U doctor pioneers ankle surgery

Craig Gustafson

The University hired Dr. Chris Coetzee last August to do one thing: bring ankle- and foot-replacement surgery back to the Medical School after a 20-year absence.
During a two-hour ankle-replacement surgery on Dennis Marotz on Wednesday morning, Coetzee accomplished his task.
Ankle-replacement surgery began 30 years ago, but met dismal results. The success rate of the prosthesis after five years was around 20 percent, far below the acceptable rate of 90 percent. The technique was eventually abandoned in the late 1970s.
Roby Thompson, vice provost for clinical affairs, performed the old ankle-replacement surgery.
“The prosthesis’ components loosened with continued use,” he said. “They weren’t reliable.”
Ten years ago, an improved prosthesis was developed by Frank Alvine from Sioux Falls, S.D., using titanium and cobalt chrome with a plastic coating. So far, the prosthesis has had a five-year 93 percent success rate.
But because the new procedure is still in its infancy, it hasn’t been fully proven and isn’t widely practiced.
Full acceptance will come when ankle replacements are shown to last as long as hip and knee replacements, 10 to 15 years.
“It is a difficult joint to replace,” Coetzee said. “More so than hip and knees.”
Coetzee learned how to perform the surgery at the University of Washington under the tutelage of Dr. Ted Hanson, a nationally renowned orthopedic surgeon.

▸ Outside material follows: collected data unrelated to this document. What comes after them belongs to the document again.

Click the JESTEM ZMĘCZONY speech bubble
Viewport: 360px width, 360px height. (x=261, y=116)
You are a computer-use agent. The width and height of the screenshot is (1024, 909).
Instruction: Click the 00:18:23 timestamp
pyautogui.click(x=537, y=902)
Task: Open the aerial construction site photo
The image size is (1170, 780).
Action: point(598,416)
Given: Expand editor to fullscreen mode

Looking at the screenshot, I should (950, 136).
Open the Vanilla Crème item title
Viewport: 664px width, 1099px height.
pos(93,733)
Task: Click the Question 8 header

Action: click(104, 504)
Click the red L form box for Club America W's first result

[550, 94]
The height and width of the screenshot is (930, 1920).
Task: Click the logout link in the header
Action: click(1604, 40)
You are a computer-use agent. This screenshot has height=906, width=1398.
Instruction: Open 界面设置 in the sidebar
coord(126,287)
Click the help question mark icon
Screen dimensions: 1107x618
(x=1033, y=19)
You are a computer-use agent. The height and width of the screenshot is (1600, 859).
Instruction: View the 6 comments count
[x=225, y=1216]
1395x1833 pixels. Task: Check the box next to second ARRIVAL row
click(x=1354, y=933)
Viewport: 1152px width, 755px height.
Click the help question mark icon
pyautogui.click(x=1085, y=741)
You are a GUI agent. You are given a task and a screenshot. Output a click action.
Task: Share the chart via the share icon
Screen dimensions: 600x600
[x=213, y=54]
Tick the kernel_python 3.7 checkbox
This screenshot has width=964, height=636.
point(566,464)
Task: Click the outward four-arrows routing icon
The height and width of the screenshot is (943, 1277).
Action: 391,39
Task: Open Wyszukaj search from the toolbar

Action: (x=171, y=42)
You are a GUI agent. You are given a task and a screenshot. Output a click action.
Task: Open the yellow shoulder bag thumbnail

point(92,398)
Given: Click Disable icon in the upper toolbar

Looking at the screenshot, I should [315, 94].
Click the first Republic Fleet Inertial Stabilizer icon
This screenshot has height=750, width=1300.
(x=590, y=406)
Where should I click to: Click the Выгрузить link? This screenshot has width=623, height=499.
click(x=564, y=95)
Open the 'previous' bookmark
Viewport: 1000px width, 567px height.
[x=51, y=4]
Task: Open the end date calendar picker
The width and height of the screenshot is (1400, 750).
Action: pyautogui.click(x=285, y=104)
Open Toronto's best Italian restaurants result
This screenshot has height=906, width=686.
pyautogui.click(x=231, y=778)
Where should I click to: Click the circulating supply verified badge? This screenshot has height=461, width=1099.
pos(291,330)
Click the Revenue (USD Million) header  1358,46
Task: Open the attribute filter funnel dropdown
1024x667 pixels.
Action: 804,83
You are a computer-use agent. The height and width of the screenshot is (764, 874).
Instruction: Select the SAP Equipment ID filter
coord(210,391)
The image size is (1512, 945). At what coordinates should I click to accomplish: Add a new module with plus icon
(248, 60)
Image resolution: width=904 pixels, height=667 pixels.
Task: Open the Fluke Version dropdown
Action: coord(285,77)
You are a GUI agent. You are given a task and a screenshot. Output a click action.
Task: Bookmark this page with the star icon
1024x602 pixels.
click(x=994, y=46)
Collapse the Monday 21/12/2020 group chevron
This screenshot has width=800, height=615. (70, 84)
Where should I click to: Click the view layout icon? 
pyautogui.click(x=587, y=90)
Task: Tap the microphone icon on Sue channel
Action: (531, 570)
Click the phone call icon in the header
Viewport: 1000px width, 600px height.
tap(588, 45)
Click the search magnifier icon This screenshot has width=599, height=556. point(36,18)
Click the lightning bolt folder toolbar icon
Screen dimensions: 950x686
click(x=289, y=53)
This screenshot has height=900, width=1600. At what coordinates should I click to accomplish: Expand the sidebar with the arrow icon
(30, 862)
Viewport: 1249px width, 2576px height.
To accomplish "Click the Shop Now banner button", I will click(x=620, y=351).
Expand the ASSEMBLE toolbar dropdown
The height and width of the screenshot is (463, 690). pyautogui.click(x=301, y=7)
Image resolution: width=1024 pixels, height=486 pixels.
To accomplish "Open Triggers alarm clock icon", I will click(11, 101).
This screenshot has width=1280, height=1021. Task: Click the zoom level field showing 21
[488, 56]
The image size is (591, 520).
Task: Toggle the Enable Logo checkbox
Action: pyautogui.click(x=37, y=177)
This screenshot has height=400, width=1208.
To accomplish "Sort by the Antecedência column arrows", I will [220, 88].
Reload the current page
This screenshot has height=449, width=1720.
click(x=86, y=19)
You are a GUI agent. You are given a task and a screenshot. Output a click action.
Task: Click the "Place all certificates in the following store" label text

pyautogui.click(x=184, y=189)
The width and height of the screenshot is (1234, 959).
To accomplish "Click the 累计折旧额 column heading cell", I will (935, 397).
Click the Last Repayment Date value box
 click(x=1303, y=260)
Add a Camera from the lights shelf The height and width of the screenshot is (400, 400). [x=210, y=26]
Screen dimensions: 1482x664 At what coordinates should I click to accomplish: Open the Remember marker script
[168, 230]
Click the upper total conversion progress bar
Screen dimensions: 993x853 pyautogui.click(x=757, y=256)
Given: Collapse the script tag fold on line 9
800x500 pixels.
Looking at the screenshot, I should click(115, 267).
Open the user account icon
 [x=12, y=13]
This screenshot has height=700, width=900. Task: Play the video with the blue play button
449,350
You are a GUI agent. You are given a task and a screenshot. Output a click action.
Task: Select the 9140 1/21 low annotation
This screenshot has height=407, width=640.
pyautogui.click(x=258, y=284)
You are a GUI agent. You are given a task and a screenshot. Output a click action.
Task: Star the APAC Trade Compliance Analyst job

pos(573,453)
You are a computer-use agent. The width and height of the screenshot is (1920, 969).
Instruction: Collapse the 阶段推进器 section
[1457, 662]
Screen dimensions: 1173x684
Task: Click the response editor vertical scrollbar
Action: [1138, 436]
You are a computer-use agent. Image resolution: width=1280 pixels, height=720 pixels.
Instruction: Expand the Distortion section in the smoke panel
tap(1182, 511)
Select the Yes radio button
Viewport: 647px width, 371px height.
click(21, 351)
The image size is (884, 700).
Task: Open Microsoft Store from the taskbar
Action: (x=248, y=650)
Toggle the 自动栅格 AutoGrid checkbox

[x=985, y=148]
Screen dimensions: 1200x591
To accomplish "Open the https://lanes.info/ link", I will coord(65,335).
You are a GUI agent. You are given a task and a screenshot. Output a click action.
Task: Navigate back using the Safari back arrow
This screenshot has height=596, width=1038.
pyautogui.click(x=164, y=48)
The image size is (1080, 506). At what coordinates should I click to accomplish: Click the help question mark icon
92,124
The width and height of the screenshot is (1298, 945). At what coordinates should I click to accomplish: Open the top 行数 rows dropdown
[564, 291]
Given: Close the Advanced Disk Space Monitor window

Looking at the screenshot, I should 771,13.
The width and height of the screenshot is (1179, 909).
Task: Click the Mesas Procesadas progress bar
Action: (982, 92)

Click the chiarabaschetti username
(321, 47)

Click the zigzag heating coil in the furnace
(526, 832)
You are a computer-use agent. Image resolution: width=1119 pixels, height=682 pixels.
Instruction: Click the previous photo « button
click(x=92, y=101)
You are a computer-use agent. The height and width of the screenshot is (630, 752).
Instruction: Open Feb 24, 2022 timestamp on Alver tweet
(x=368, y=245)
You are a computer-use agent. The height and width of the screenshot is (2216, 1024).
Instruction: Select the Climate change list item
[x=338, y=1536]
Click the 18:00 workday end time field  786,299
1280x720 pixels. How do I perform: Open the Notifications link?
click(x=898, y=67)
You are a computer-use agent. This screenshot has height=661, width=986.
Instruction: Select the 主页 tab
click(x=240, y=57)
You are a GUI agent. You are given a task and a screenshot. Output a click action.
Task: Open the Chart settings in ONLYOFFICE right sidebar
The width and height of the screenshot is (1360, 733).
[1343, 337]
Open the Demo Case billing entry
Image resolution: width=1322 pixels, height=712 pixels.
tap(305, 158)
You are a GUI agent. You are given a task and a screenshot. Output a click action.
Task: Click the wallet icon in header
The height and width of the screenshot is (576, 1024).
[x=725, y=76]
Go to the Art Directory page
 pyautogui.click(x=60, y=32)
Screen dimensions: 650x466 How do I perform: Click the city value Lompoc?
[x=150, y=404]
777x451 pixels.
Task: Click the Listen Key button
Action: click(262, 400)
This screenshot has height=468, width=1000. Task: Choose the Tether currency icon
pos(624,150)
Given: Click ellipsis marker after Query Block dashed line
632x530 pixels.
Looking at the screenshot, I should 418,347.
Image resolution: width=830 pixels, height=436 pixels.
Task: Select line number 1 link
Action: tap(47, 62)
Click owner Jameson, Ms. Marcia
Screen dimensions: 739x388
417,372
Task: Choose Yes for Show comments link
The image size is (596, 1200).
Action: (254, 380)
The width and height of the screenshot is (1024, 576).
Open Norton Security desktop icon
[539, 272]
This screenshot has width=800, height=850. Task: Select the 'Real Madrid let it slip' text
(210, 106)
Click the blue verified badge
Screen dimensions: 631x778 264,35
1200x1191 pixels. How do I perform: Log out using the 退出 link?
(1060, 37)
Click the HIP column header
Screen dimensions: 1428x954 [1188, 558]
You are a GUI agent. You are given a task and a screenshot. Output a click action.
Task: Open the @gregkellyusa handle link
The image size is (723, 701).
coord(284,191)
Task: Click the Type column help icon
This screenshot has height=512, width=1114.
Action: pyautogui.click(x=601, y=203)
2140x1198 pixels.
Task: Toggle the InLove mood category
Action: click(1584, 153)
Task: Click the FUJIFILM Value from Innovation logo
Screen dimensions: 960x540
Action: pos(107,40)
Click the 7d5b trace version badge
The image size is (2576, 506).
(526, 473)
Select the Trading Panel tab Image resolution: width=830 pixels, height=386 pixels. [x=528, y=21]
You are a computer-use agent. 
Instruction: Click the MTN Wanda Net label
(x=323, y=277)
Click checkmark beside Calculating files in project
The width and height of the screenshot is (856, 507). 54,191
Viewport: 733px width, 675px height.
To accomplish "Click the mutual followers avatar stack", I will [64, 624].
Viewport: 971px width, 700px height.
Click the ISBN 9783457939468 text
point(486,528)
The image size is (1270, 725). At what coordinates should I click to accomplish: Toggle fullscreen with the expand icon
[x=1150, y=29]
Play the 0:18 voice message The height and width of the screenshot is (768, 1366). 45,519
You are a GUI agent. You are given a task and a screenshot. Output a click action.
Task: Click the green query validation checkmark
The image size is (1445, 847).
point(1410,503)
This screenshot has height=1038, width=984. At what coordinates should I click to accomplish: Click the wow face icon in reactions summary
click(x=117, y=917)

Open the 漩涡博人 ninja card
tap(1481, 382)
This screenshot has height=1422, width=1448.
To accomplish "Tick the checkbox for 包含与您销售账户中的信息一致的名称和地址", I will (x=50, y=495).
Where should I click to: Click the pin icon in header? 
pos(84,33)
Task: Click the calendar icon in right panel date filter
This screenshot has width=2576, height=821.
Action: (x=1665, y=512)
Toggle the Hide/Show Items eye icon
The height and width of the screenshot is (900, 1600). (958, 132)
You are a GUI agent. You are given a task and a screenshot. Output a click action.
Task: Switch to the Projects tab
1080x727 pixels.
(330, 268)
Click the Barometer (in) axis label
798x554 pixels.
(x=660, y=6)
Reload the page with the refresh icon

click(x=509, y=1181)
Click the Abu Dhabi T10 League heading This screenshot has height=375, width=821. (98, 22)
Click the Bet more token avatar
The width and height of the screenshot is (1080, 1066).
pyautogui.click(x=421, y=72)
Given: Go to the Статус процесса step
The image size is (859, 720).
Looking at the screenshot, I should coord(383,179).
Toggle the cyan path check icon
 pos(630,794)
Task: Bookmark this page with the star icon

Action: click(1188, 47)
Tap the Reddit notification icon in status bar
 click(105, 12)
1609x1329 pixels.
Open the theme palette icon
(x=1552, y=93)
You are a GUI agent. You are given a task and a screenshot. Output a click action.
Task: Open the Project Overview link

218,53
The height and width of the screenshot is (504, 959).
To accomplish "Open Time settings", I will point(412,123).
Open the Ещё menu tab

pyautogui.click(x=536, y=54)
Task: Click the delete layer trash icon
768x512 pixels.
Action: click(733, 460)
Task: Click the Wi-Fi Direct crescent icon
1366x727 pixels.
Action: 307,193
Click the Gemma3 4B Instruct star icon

Coetzee is one of at least 20 surgeons nationwide trained to perform ankle replacements.
Wednesday’s operation was Coetzee’s fifth ankle-replacement surgery.
Rheumatoid arthritis, post-traumatic arthritis and some ankle fractures require ankle-replacement surgery.
Now 52, Dennis Marotz broke his ankle in a motorcycle accident when he was 19, but the injury’s effects have lasted a lifetime.
“I would get arthritis with change of weather and atmospheric pressure,” Marotz said. “Pain was caused by movement of the ankle; it would swell up, and the swelling caused pain.”
Numerous treatments failed to completely repair his ankle. Besides an initial surgery just after the accident, Marotz later underwent separate operations to remove three bone spurs and replace a tendon.
Doctors told him the scar tissue from his operations prevented significant reduction of swelling, which caused him constant discomfort. Before Wednesday’s surgery, Marotz’s condition limited his recreational activities.
After twisting his ankle again this summer, Marotz sought out the replacement procedure.
“My only fear was that I might reject the prosthesis,” he said, even though Coetzee said it was impossible.
Rejection occurs when living tissue is transplanted into a new body.
The University spent a year recruiting Coetzee from his private practice in Canada.
“There was a great need for a foot and ankle man at the University,” said Marc Swiontkowski, head of orthopedic surgery.
Coetzee received his medical degree and his orthopedic training in his native South Africa.